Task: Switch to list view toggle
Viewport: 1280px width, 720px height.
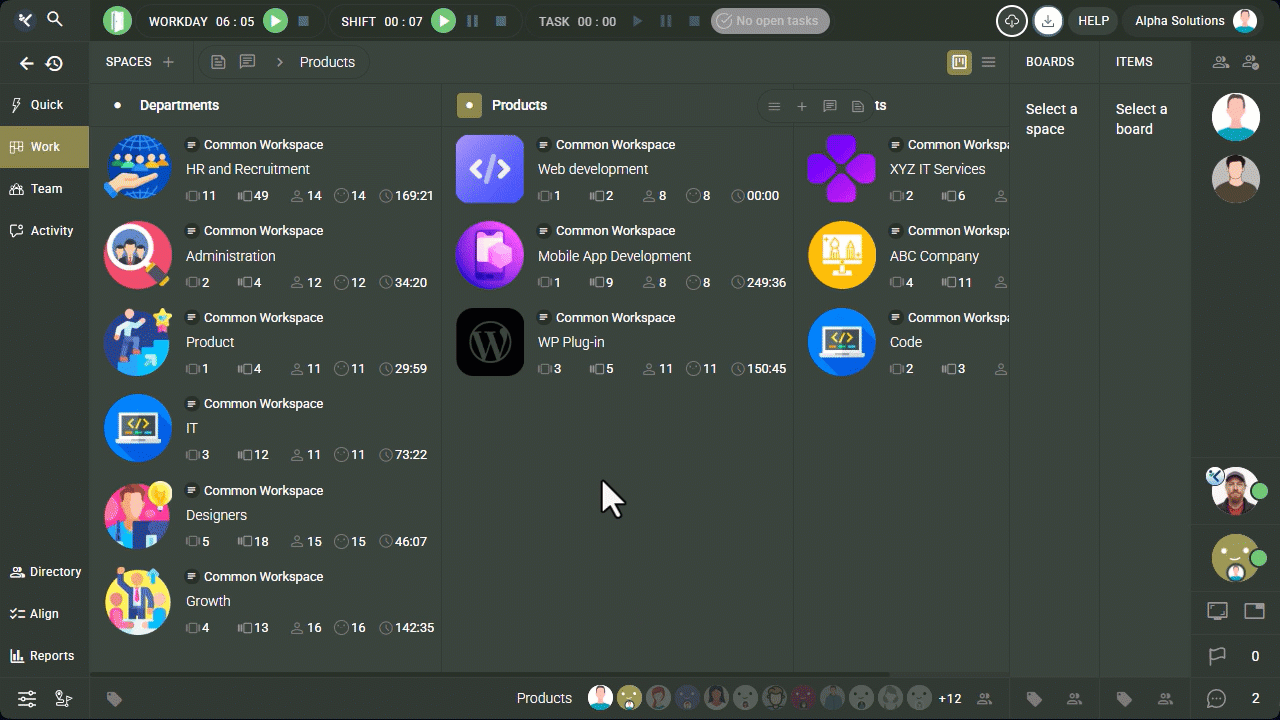Action: click(x=989, y=62)
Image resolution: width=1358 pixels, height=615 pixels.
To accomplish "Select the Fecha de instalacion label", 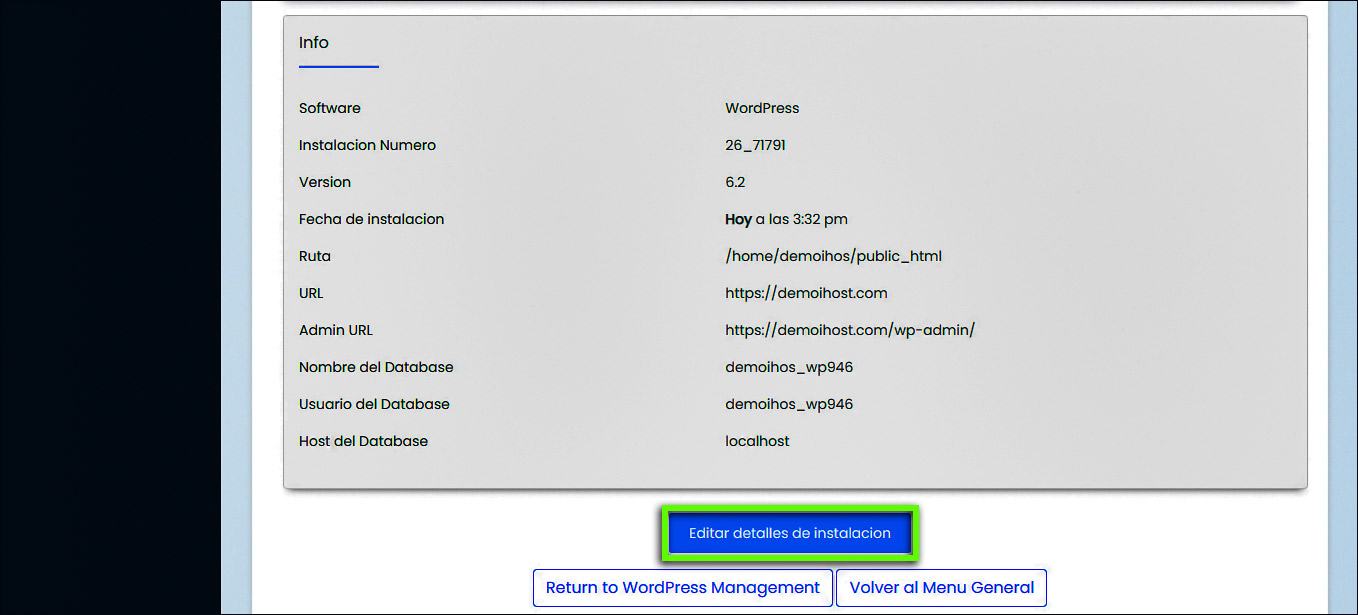I will point(371,219).
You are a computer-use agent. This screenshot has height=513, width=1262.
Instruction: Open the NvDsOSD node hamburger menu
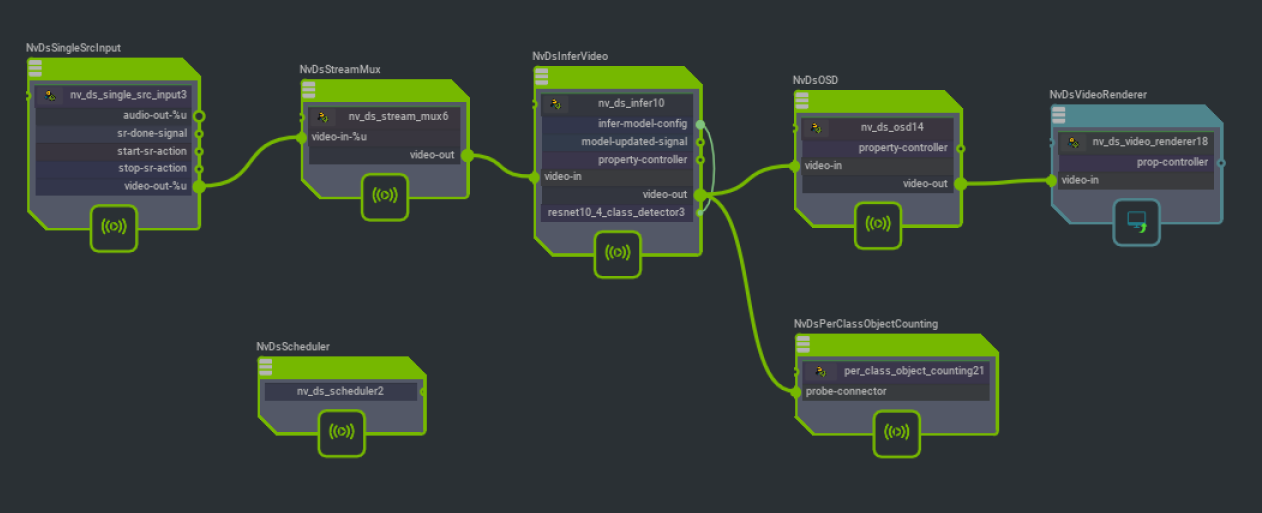[801, 100]
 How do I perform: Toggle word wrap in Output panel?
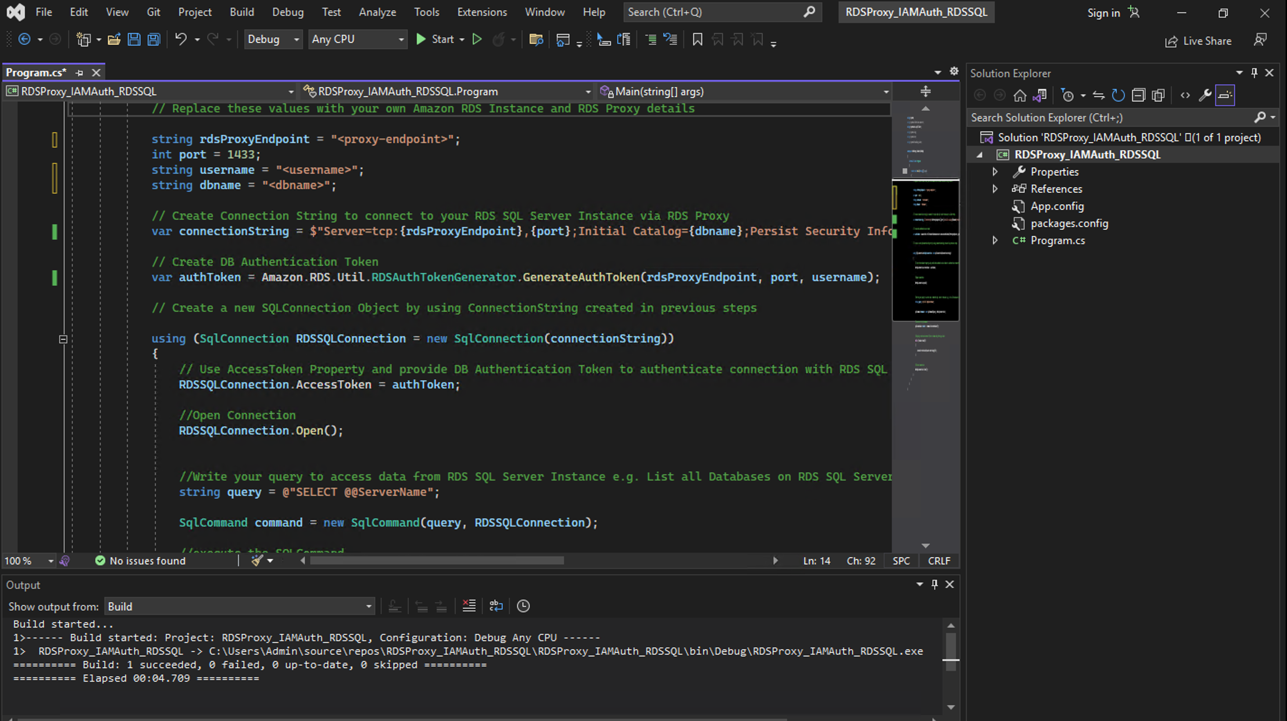[496, 606]
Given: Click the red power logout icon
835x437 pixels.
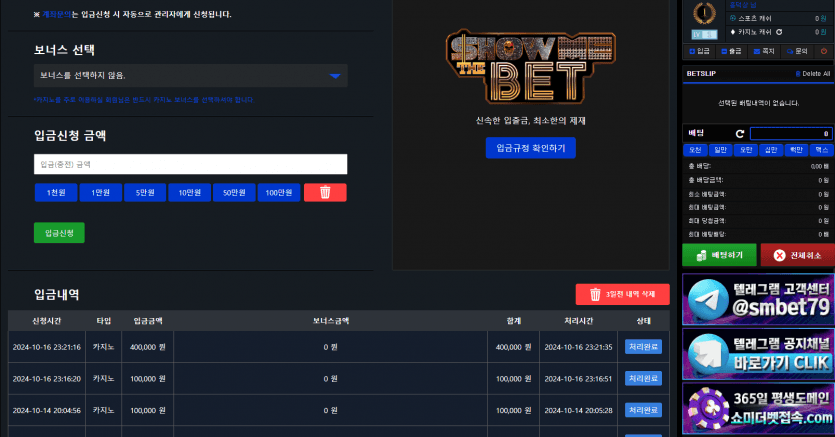Looking at the screenshot, I should pos(824,50).
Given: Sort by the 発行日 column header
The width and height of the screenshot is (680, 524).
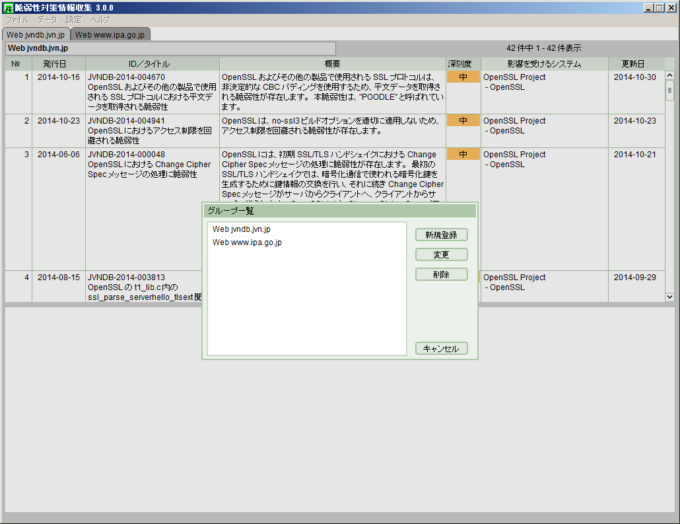Looking at the screenshot, I should tap(58, 64).
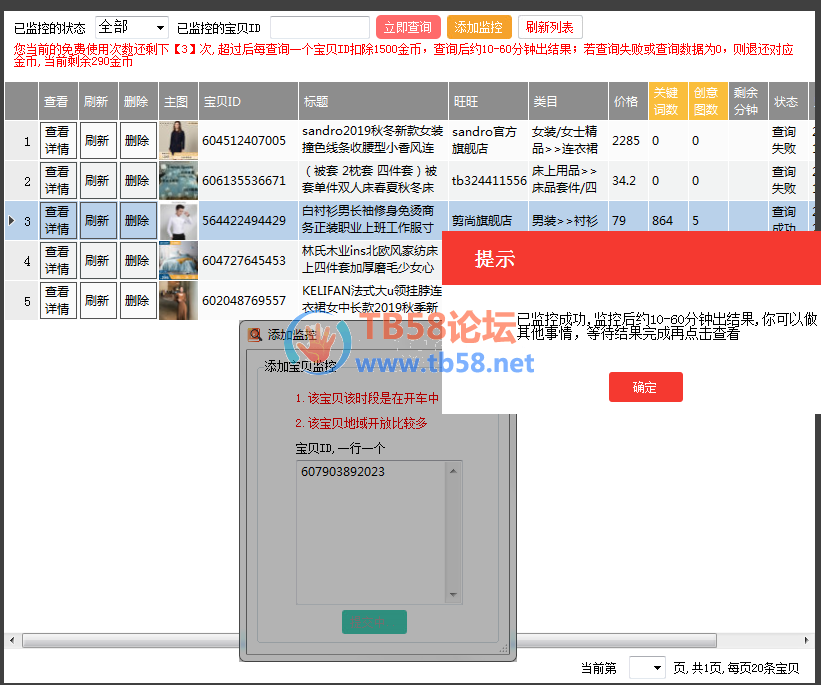Click shirt thumbnail in row 3
This screenshot has width=821, height=685.
[x=178, y=221]
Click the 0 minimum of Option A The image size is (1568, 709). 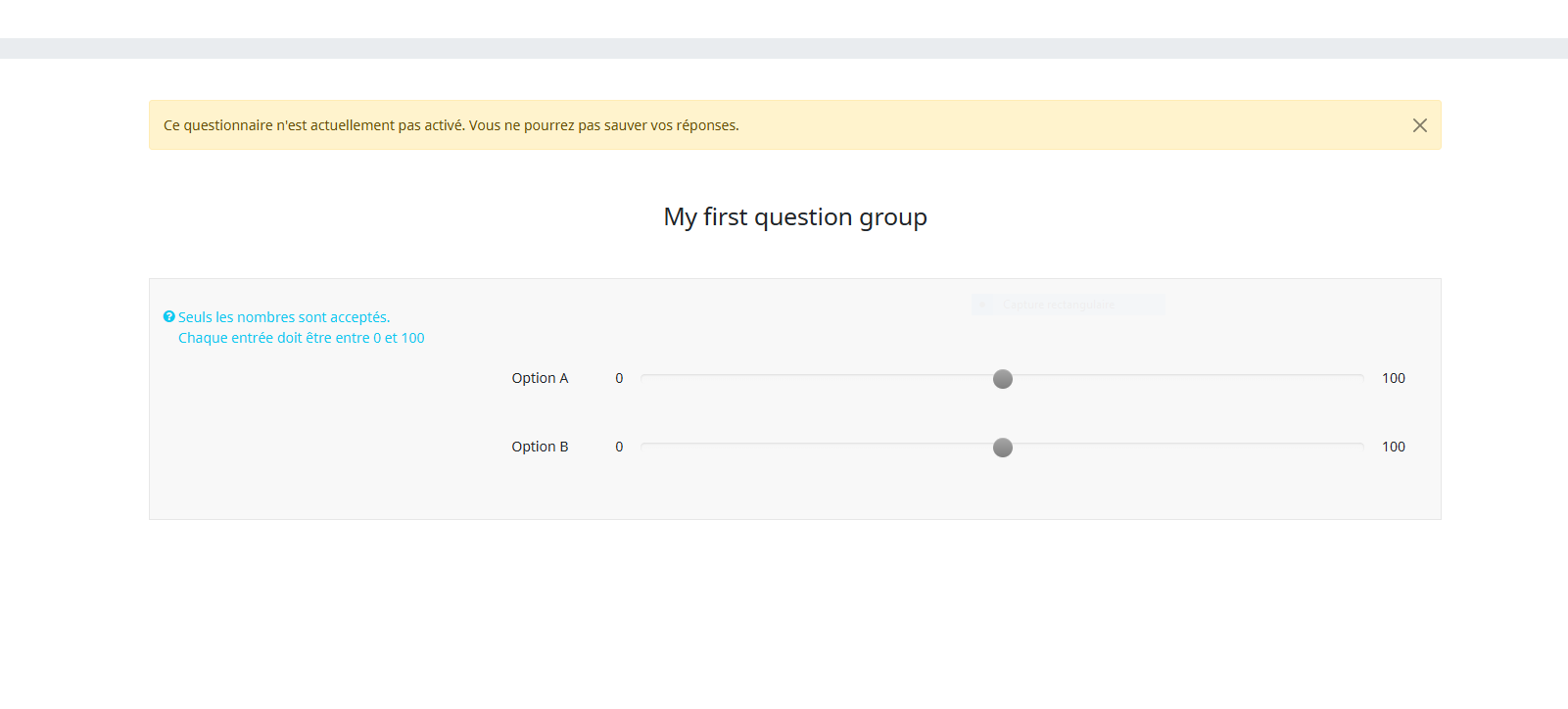coord(619,378)
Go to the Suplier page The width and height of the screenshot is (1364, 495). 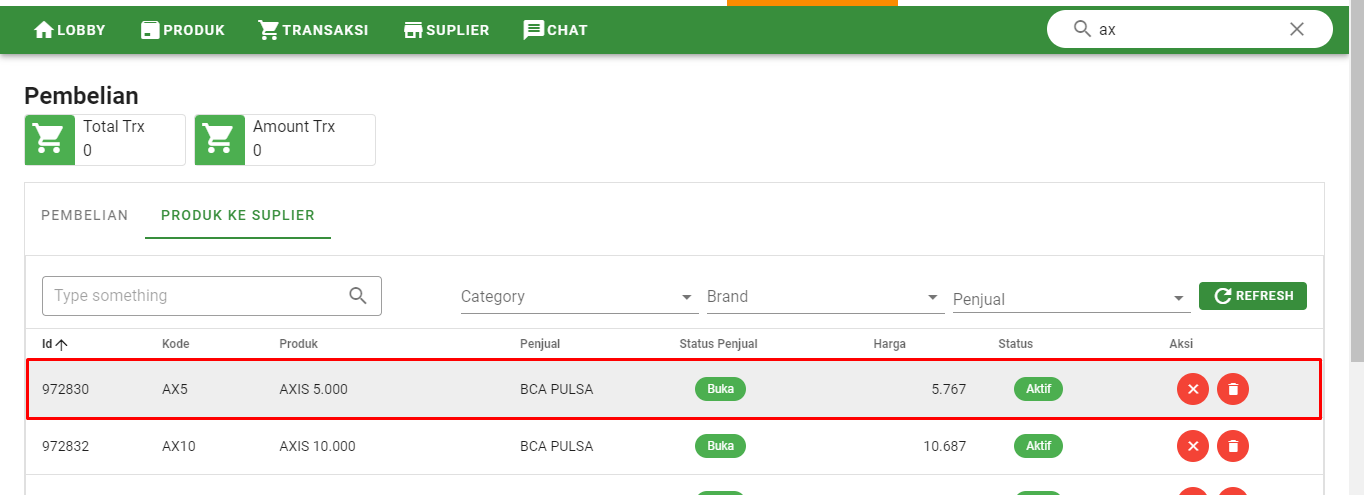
+ + + +
Your assignment = Starting at the line that contains "How do I perform: Toggle" and ending at the line that contains "Given: Sort by the 発行日 column header", transcribe the material above exactly, excluding pictures.

Solution to the exercise =
 How do I perform: Toggle word wrap in Output panel?
[496, 606]
Given: Click the red power logout icon
835x437 pixels.
Looking at the screenshot, I should pos(824,50).
Given: Sort by the 発行日 column header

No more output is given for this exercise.